9h02 et pas plus de 5° degrés quand retentit le second chupinazo, libérant le cortège dans un petit tracé de 500 mètres reliant l’église à l’arène, tout un symbole. Pas mal de monde dans la partie finale montante où il fut assez dur de bien se placer, il y aura d’autres occasions… L’encierro très rapide laisse présager de bonnes choses pour la soirée. Pourtant, l’élevage de Juan Luis Fraile ne prête pas forcément à la confiance quand on passe en revue les dernières sorties, plutôt mitigées dirons-nous, des pupilles d’origine Graciliano. On comprend aussi l’importance de la corrida du soir dans les dires du mayoral, lui qui n’a lidié avant ce jour que six toros en 2017 et dont la camada ne semble guère plus étoffée l’an prochain.
L’attente jusqu’au soir fut assez animée et se résuma à un enchaînement de copas et pintxos en terrasse du Bar Leire, calle Mayor ; bar dont la spécialité semble être la friture, sous toutes ses formes et avec une mention spéciale au beignet de txipiron et crevette, sublime ! La banda du coin fait danser le village sous le regard bienveillant et amusé des mamies installées au milieu de la rue. Le joyeux vacarme se calme peu à peu et prend la direction des arènes, mélange sans charme de brique et de fer aux airs de portative qui se remplira, comme il est de coutume ici, dans les cinq dernières minutes précédent le paseo.

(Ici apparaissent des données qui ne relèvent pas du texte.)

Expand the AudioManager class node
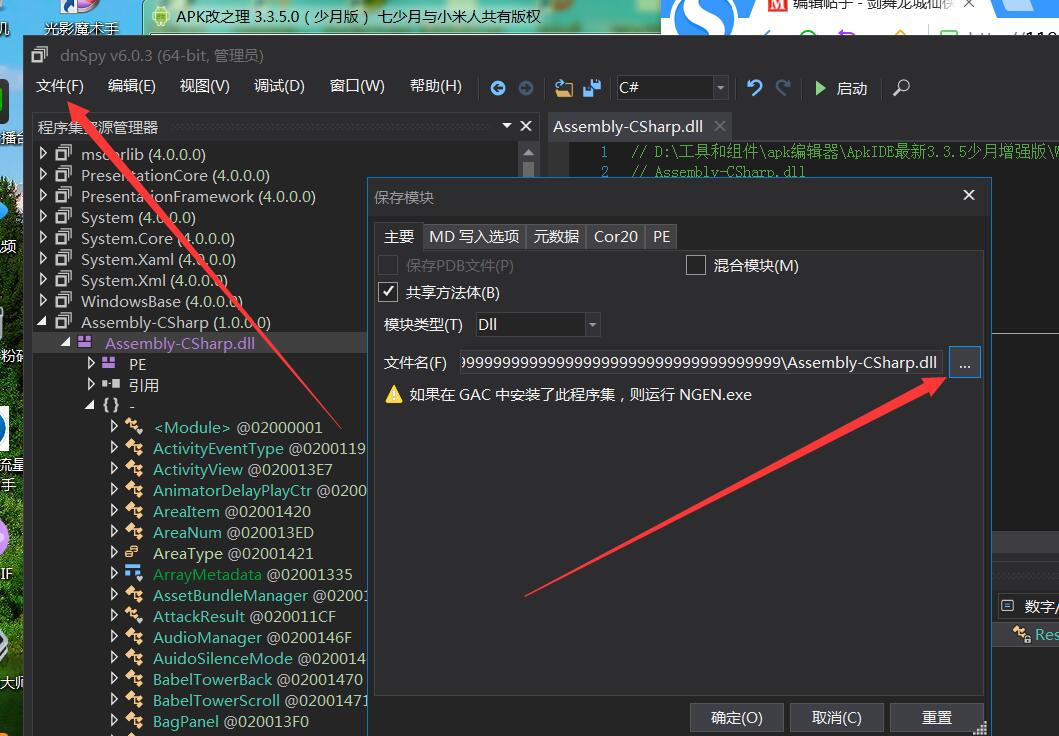This screenshot has height=736, width=1059. click(114, 637)
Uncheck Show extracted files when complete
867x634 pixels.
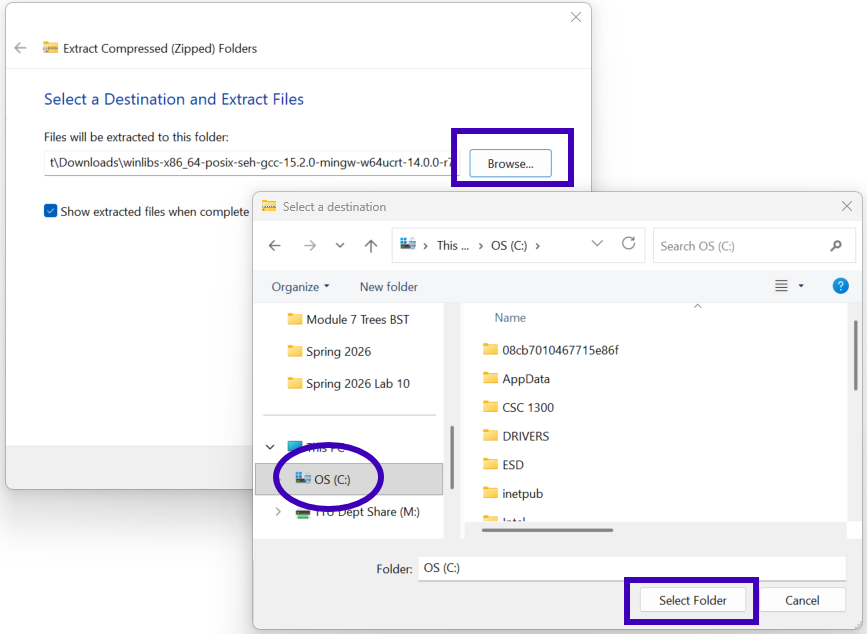coord(51,211)
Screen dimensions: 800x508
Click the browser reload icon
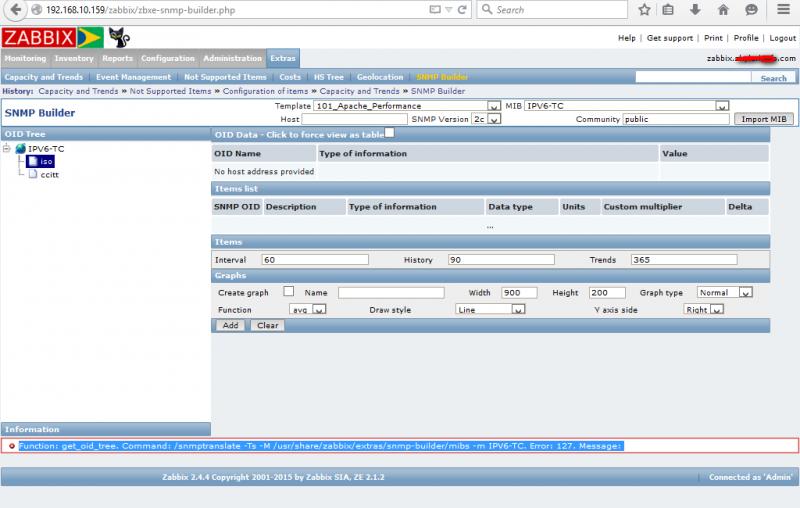pos(462,10)
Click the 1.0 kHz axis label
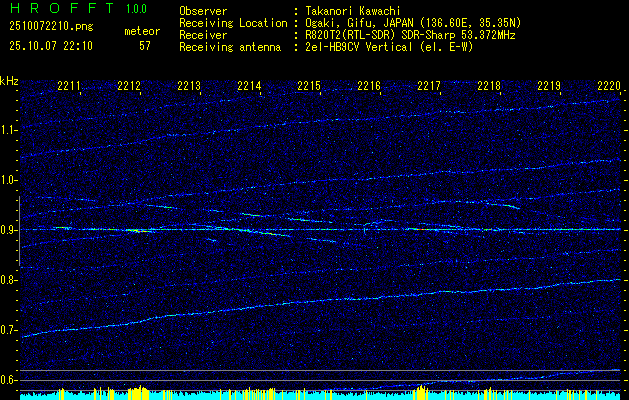Image resolution: width=629 pixels, height=400 pixels. pos(8,180)
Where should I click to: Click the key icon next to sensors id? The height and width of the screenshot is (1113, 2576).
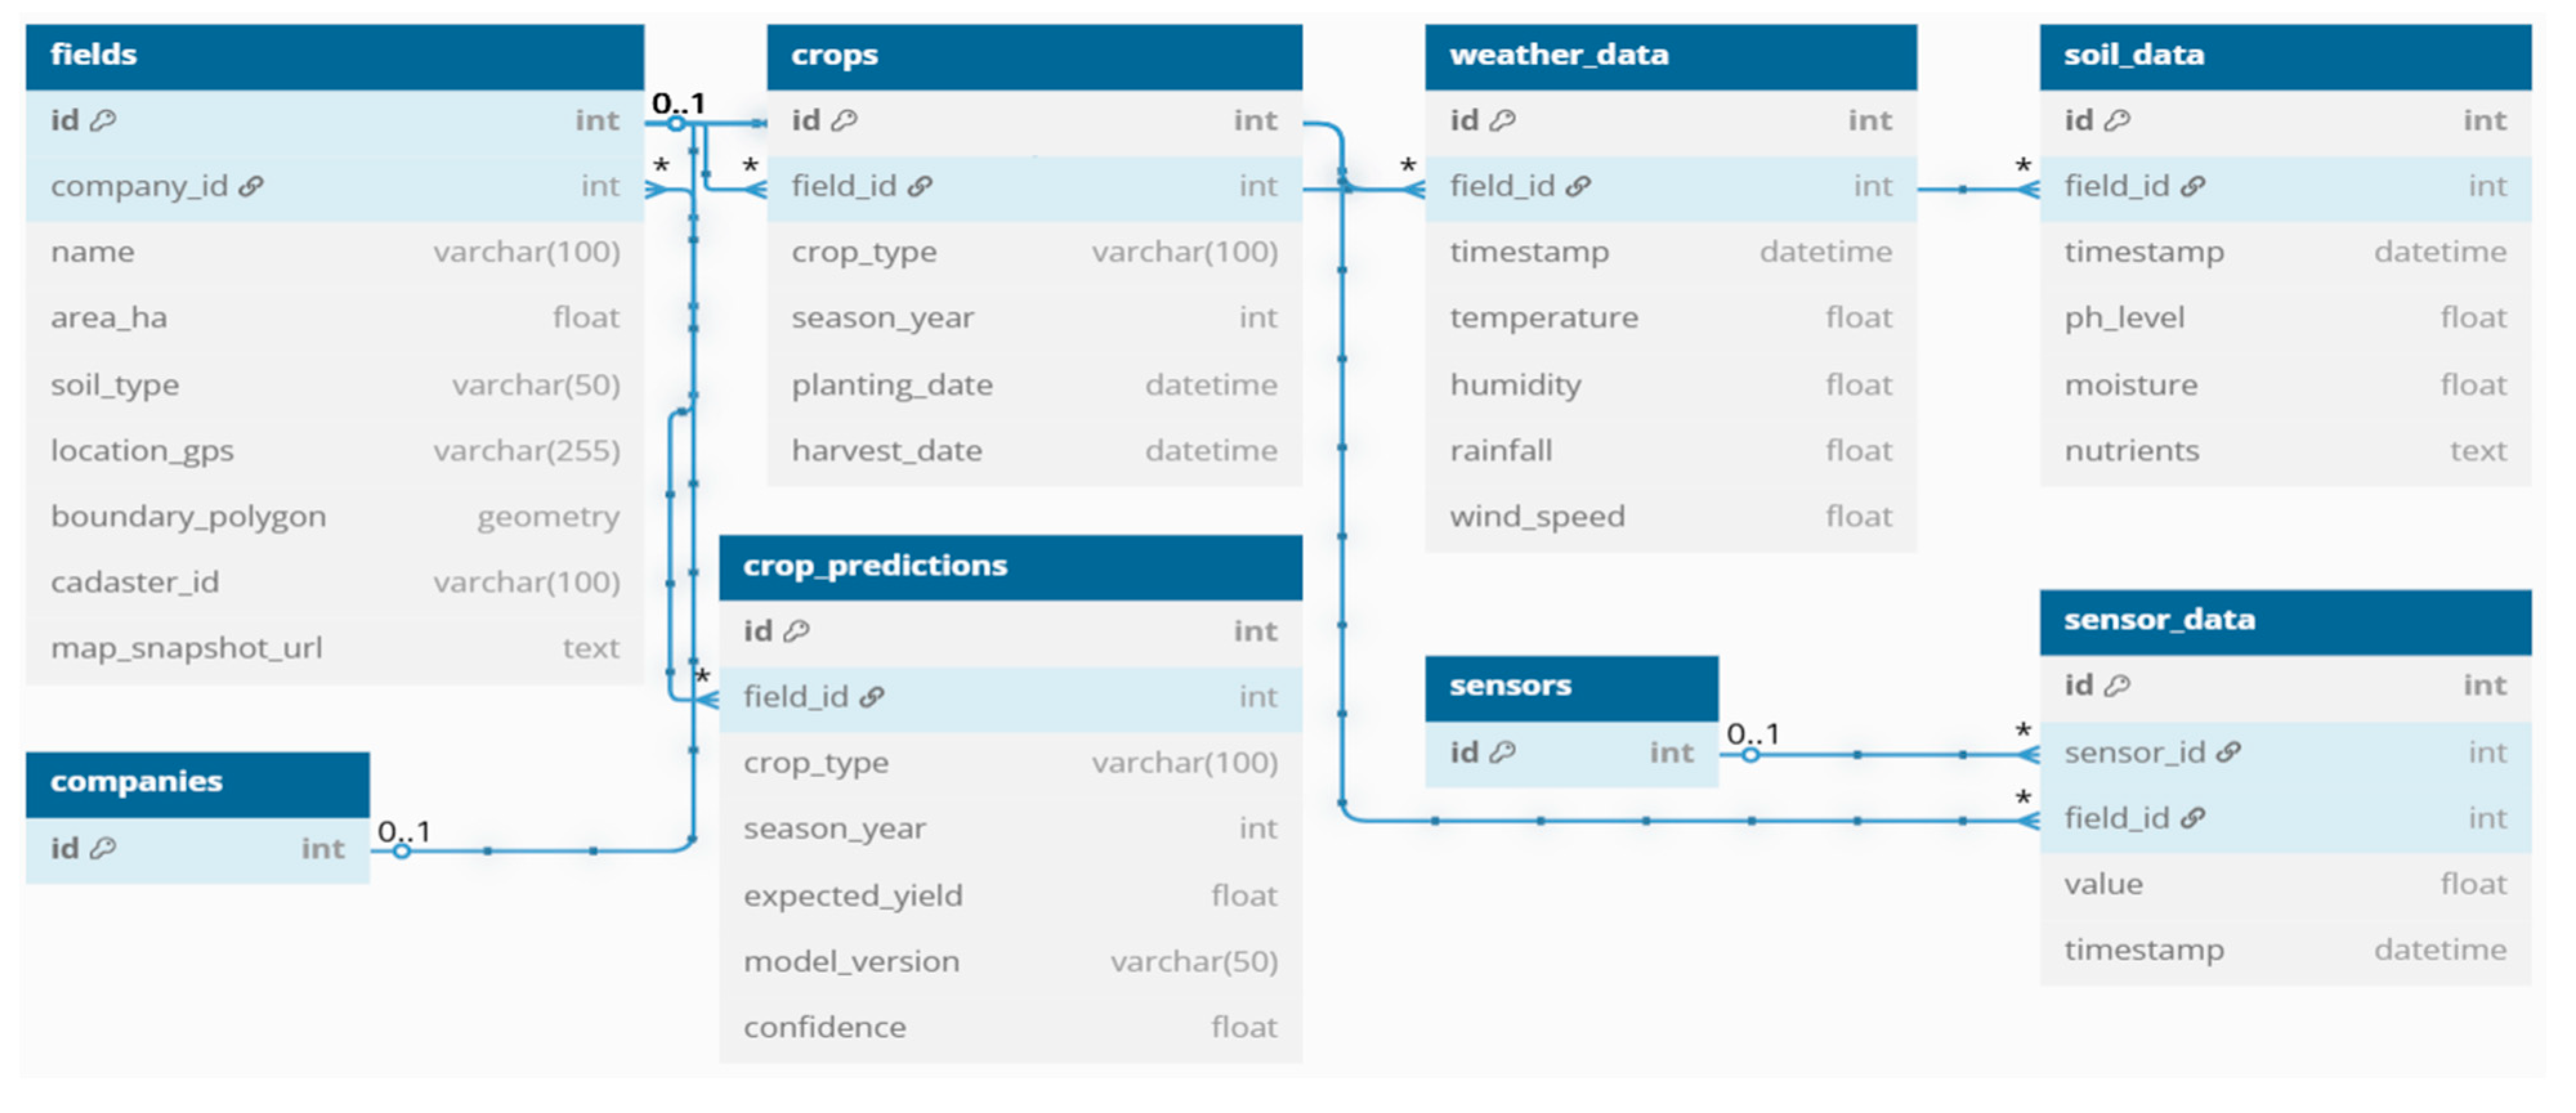1503,752
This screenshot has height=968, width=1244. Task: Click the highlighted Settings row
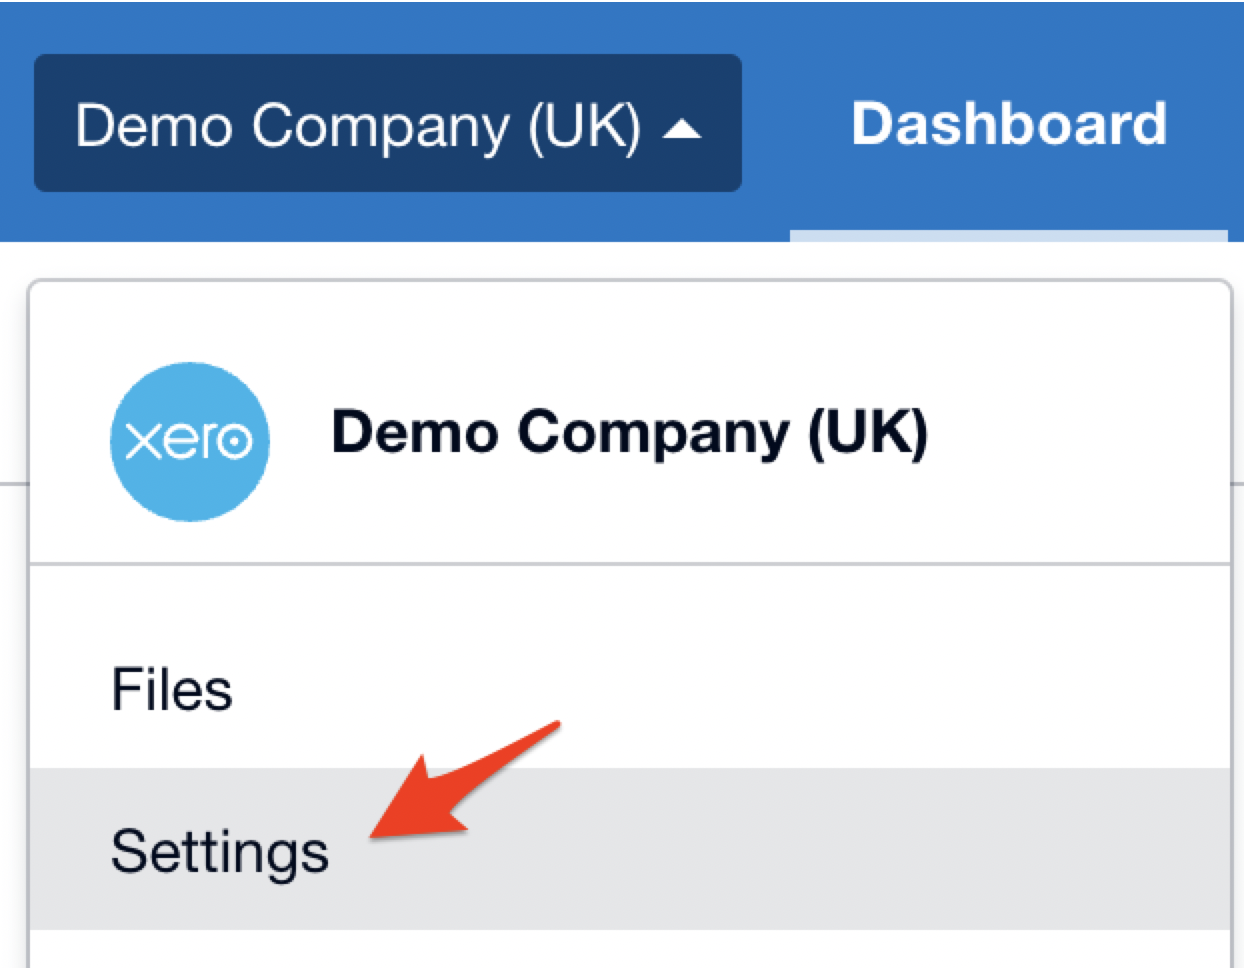[x=629, y=849]
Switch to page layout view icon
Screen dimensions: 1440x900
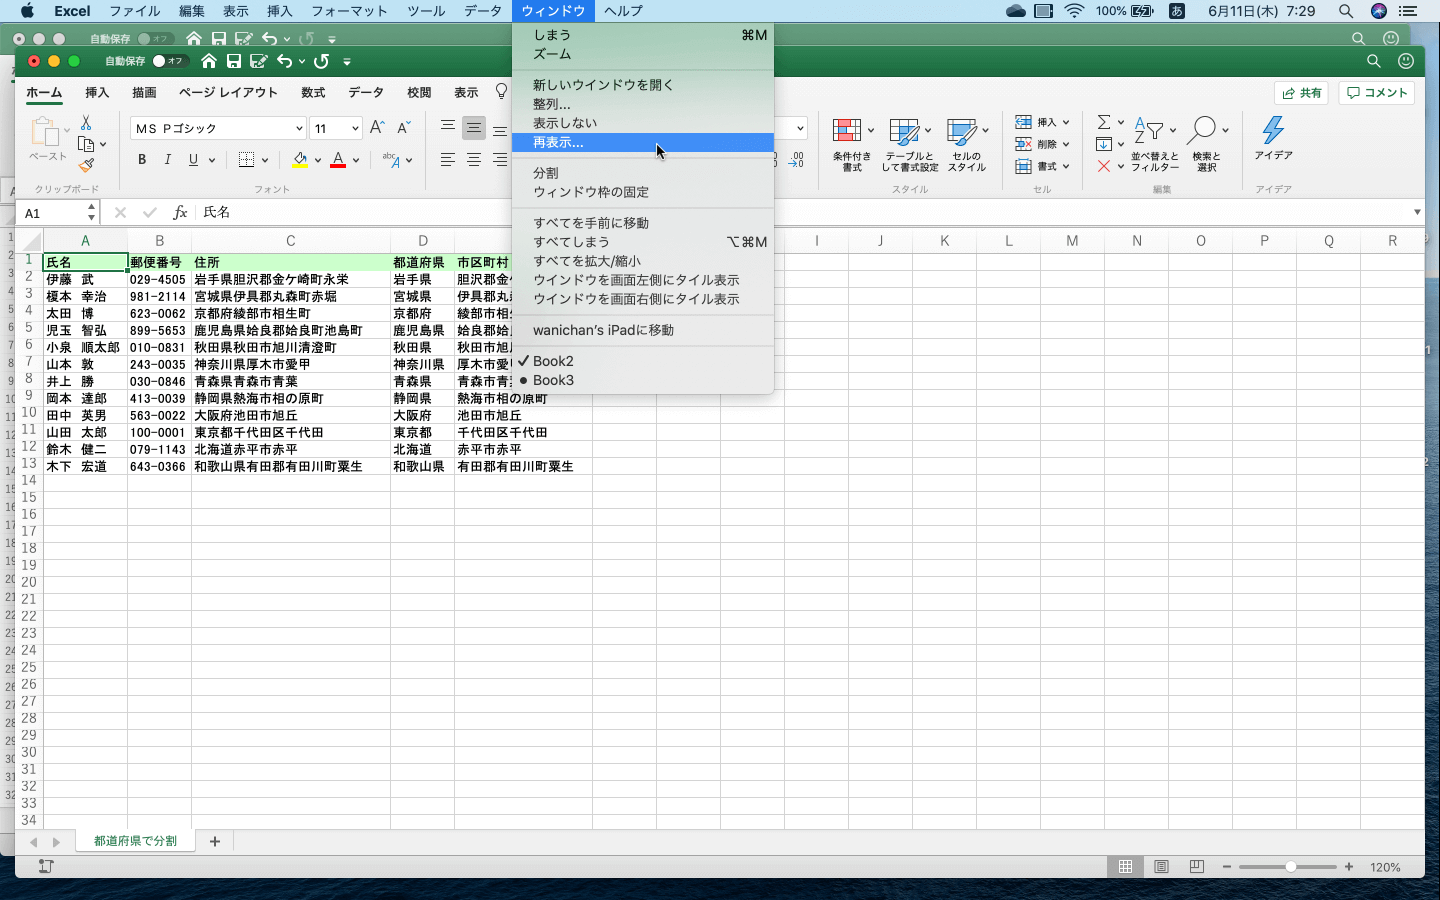1161,867
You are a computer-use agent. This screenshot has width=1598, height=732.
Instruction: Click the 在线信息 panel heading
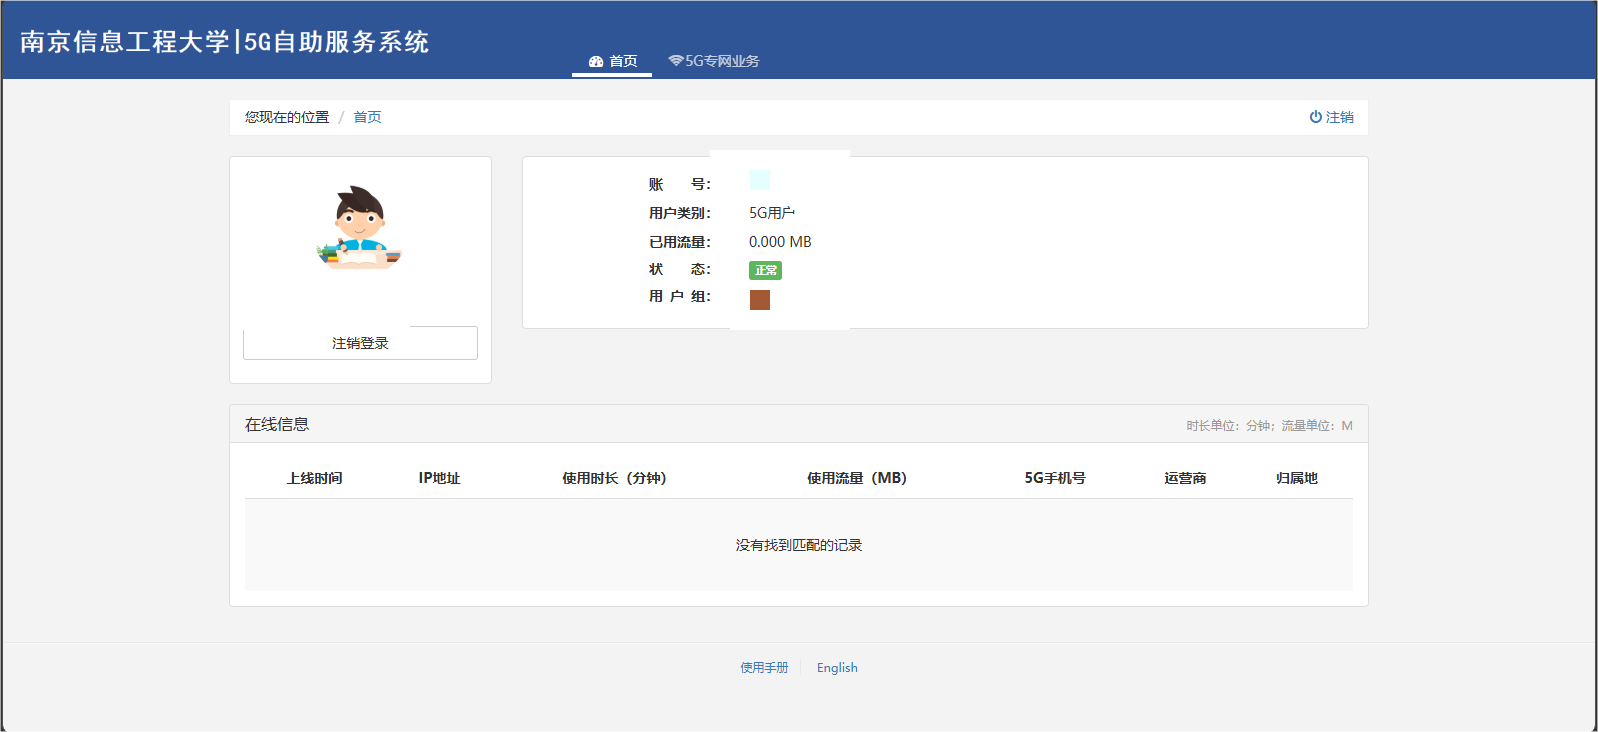[x=277, y=424]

La corrida, très asaltillada pour du Fraile, avec du trapío et astifina est un pur bonheur pour l’aficionado dans son comportement. Tous les exemplaires sortirent, et à différents degrés, mansos. Cherchant à visiter le callejón et se retournant avec dédain à l’approche des capotes, ils ne se fixèrent qu’en fin de premier tiers. Pour trois d’entre eux, ils s’employèrent à déplacer des piqueros juchés sur des mammouths d’un autre siècle. Tous prirent deux piques. Le premier eu la malchance de tomber sur un ‘Guerrito’ complètement dépassé par la caste vibrante et la charge exigeante du Fraile, et pour qui le seul recours fut de démontrer tant bien que mal les défauts pourtant inexistants du toro. Le président, conciliant, lui évite un 3ème avis après deux épées et moult descabellos à un bicho mourant en brave et bouche fermée. Le 2 est de la trampe du premier et eut à faire à un Joselillo méritant et combatif lors d’une faena exclusivement droitière, primée cependant généreusement de deux oreilles. Les 3 et 4, un ton en dessous, mais deux tons au-dessus de la plupart des toros que l’on voit ces derniers temps, ne firent que confirmer le naufrage de ‘Guerrito’ muleta en main ; et l’envie communicative d’un Joselillo dans son registre mais sincère (une oreille au dernier). Ce dernier ouvrira une grande porte méritée, qui ne fera certainement que peu d’écho, et on ne peut que le regretter.
En repartant des arènes, le bonheur du mayoral nous croisant juste avant de s’engouffrer dans sa voiture faisait plaisir à voir et réconforte l’afición avant un trop long hiver qui se profile.